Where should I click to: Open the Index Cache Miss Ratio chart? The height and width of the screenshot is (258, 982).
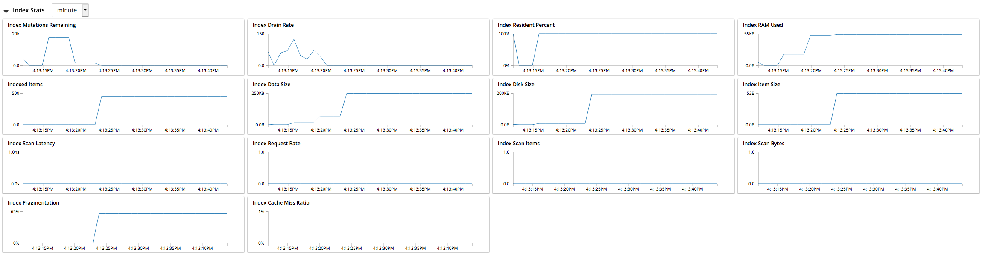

...

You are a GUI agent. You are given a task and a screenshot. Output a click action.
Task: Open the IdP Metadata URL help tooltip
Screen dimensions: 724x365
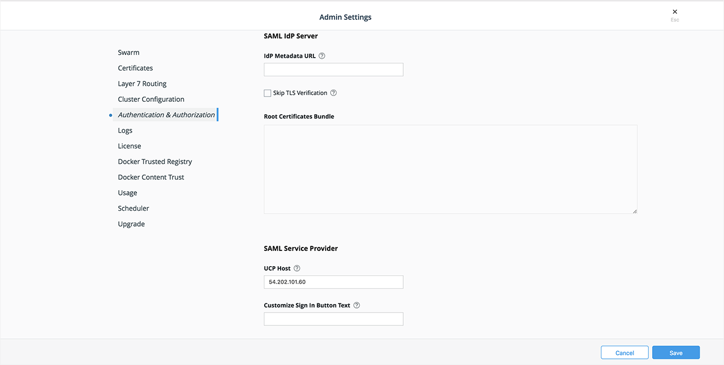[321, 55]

**Required work:** Find how many lines of the listing include the string "screenshot" and give that number, nothing else.

**Exercise answer:** 2